:: WORK ORDER ::
With every picture left out, give the data below back exactly.

Stored records:
· · · · ·
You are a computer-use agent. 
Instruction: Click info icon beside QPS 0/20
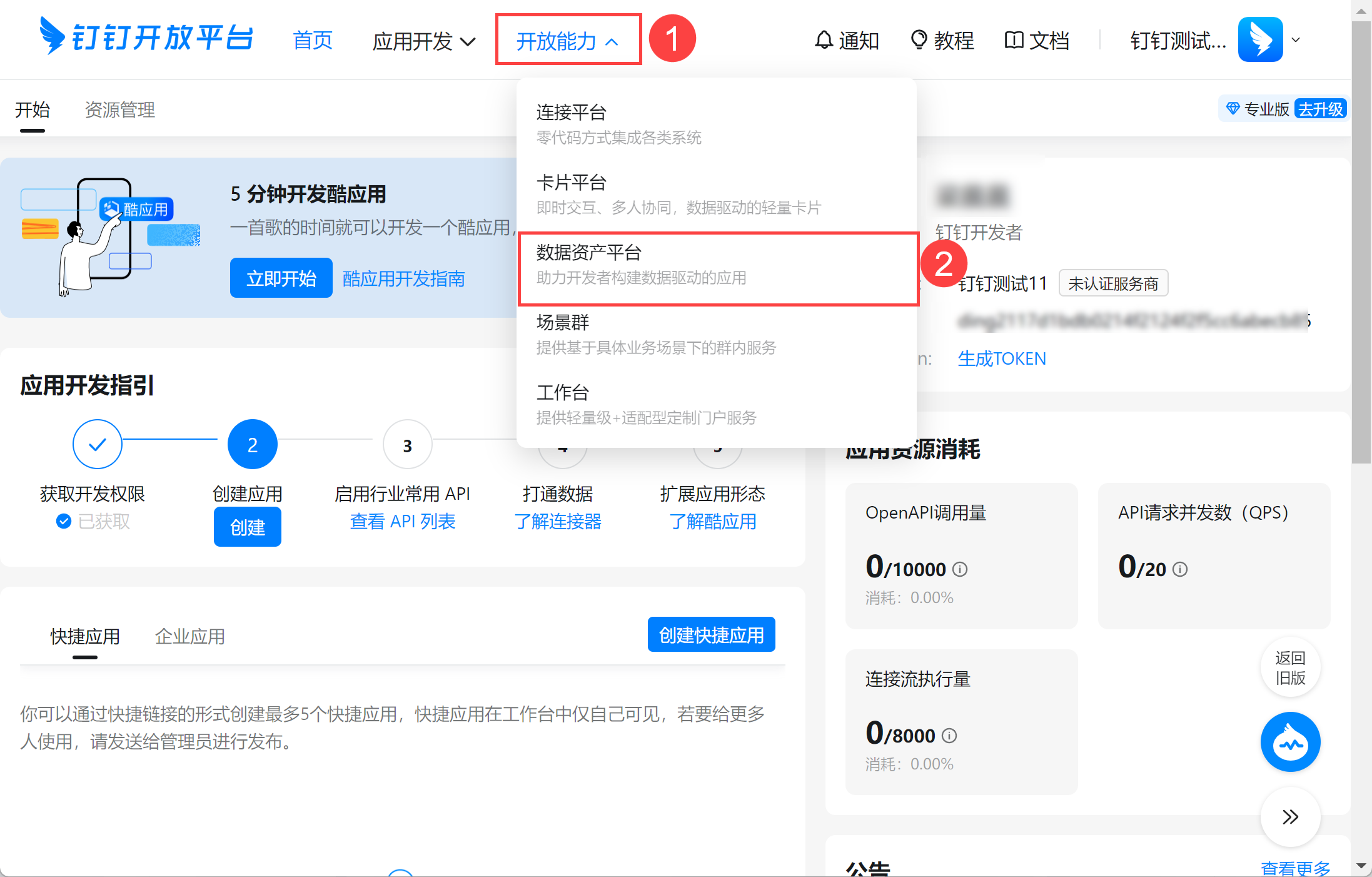[x=1180, y=569]
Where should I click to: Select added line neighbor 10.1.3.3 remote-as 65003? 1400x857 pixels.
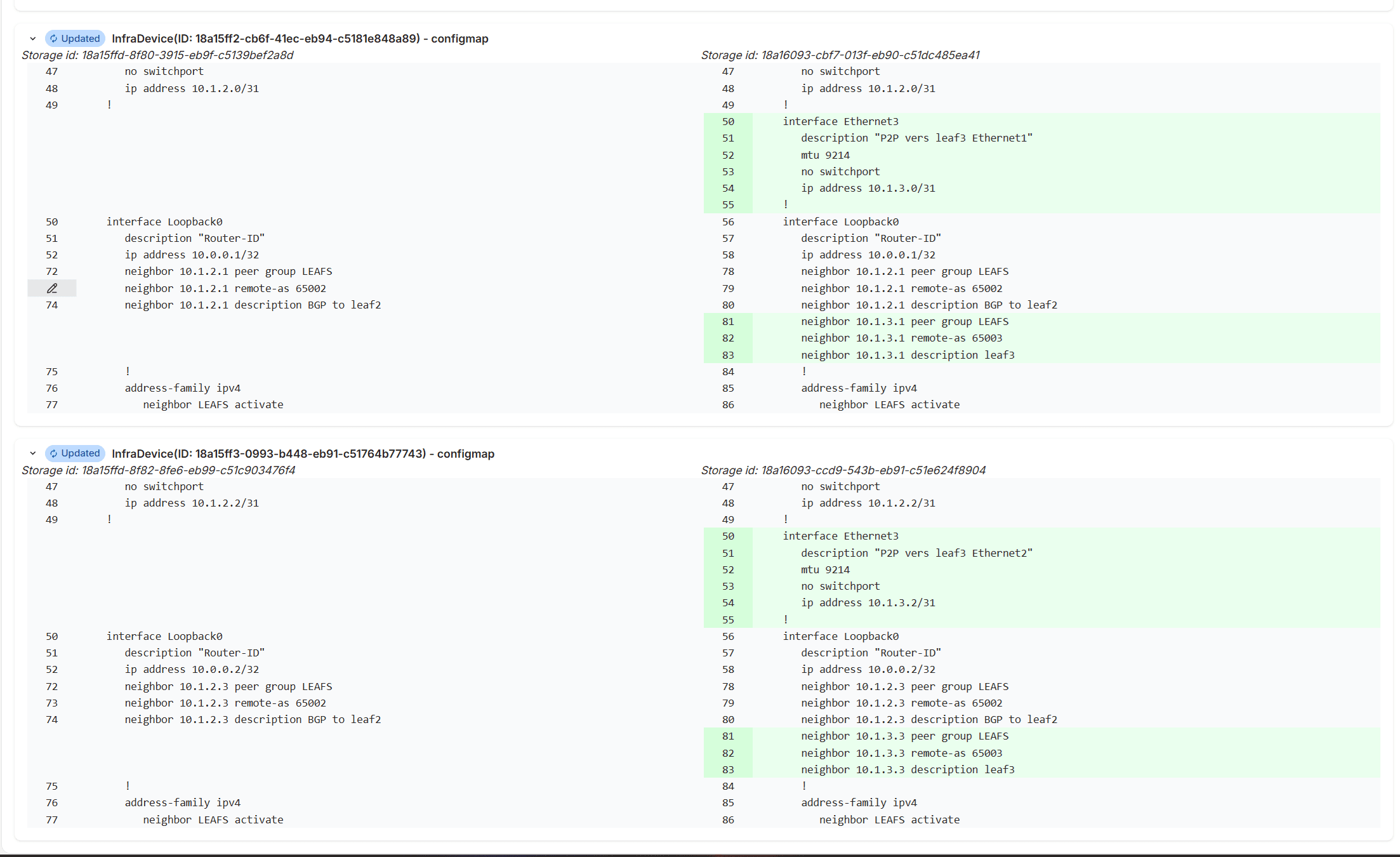tap(901, 753)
· · · · ·
:: ANSWER TO THE EXERCISE ::
You are a computer-use agent. 
Instruction: Click info icon beside QPS 0/20
[x=1180, y=569]
Where should I click to: Select added line neighbor 10.1.3.3 remote-as 65003? 1400x857 pixels.
tap(901, 753)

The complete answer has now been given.